Enter the Asylum: HG Wells’ War of the Worlds
The Asylum has been around for years now but their brand of ultra violent, super cheap “mockbusters” finally captured the imagination of the world recently with Sharknado. If you saw it and are wondering what other movies are in the Asylum back catalog, and if they are as insane as Sharknado, you’re in luck, as our new bi-weekly feature, Enter the Asylum is here to guide you through them. For the first entry, we go back to 2005 for The Asylum’s first major attempt at knocking off a blockbuster with HG Wells’ War of the Worlds, which went head to head with Steven Spielberg’s take on the classic novel in June of that year.
Who’s the affordable, recognizable star? C. Thomas Howell, of Soul Man fame, takes on the role of the wandering protagonist from Wells’ novel, who is conveniently an astrophysicist and also has working knowledge of chemistry and diseases. There’s also Jake Busey, who is clearly channeling his father in an aggressively psychotic role as an Army officer.
How ridiculous is the violence? It’s actually quite tame for an Asylum movie, which is incredibly disappointing. The Martians stab a few people with their walker’s legs and melt some faces when they climb out of their walkers and spray some sort of white, sticky liquid on people’s faces but there isn’t anything that is hilariously over the top like we’ll get in later Asylum movies. There is some absolutely gratuitous nudity from George’s wife, Felicity, in the very first scene of the movie but, overall, it seems to be misguidedly trying to be an actual, dramatic movie.

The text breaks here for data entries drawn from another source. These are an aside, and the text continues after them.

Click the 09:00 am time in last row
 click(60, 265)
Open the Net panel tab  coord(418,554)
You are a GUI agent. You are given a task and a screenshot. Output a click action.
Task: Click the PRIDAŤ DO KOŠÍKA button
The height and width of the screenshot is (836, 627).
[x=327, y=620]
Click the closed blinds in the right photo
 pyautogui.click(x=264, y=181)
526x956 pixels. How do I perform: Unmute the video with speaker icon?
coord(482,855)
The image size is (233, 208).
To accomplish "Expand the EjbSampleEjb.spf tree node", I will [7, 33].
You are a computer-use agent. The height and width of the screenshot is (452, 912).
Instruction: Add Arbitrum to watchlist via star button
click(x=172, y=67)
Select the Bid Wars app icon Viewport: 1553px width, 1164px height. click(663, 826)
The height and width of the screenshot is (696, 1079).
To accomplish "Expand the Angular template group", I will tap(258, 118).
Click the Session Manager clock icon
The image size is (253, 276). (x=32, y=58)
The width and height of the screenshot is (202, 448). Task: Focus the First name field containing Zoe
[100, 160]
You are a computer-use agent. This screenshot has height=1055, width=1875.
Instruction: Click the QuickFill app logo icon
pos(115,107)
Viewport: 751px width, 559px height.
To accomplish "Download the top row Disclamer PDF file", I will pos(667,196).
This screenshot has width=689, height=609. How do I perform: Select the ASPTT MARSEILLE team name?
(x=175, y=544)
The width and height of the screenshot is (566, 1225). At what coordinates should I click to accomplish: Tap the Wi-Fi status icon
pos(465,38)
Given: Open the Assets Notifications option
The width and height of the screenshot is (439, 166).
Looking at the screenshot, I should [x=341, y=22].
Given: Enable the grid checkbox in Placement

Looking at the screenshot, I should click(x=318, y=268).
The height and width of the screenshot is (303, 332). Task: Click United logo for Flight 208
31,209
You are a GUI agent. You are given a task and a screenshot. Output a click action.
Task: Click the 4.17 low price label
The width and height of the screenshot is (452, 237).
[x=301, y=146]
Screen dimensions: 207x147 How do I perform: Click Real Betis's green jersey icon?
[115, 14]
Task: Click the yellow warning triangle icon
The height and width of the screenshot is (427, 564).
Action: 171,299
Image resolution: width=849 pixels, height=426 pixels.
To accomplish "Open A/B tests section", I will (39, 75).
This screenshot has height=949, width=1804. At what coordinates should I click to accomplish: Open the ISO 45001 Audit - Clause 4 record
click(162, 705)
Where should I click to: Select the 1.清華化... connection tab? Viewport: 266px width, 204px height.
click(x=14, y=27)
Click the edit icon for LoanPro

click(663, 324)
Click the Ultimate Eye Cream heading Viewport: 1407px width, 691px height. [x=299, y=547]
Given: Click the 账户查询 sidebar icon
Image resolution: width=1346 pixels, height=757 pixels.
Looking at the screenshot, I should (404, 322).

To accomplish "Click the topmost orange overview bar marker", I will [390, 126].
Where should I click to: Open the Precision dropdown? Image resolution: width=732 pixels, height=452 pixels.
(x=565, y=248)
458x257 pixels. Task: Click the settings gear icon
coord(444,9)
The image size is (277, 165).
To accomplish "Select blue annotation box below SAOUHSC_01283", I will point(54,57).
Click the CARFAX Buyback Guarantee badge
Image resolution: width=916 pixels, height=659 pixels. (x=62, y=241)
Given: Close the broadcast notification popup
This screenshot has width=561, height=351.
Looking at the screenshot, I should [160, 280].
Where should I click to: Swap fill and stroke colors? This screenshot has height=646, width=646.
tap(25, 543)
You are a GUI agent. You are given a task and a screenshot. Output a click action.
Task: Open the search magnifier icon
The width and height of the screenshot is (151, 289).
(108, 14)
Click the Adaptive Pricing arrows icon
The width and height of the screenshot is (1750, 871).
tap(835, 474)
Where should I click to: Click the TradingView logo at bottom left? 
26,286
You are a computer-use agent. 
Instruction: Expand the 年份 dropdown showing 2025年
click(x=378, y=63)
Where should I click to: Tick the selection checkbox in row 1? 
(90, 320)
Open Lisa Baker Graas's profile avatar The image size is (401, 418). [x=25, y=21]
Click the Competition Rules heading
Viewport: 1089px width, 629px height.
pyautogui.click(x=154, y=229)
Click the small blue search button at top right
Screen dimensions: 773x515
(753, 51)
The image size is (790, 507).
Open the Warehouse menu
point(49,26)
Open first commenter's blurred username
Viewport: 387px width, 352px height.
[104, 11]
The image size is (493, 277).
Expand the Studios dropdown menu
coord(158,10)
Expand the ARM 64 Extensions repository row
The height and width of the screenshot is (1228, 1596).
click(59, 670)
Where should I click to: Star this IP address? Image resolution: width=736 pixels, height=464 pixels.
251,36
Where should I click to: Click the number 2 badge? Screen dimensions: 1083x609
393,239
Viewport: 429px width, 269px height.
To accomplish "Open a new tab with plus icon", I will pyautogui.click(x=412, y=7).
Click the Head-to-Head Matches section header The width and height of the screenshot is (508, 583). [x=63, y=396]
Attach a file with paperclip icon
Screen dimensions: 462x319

That doesn’t sound fun. It isn’t made up reader. It seems like The Asylum has not yet fully embraced their campy, cheap, goofy side as most of the movie is C. Thomas Howell teaming up with random characters, having emotional moments with them, and then them dying horribly or just disappearing. The last half could probably just replace C. Thomas Howell with Kirk Cameron and it would be a Left Behind movie as George is running around with Pastor Victor, who goes on and on about how this is God’s plan but then quickly reverses his situation when he’s trapped in a basement with George and sees horrors that the movie doesn’t have the budget to show outside the window.
How do the Martians look when you actually see them? About as bad as you can imagine. The walkers are basically giant crabs that sometimes look like poor man’s Ray Harryhausen stop motion while the actual Martians (who you see in literally one scene) are somehow worse: indistinct blobs of tentacles.
So what is the actual plot of this thing? It actually, shockingly, follows the general outline of Wells’ novel, from the initial attack on bystanders around a crater site to George meeting a soldier and pastor and spending time with each to the aliens dying from common diseases. George is trying to get from his home somewhere in Virginia to Washington DC, where he’s supposed to meet his wife and son for his marriage anniversary.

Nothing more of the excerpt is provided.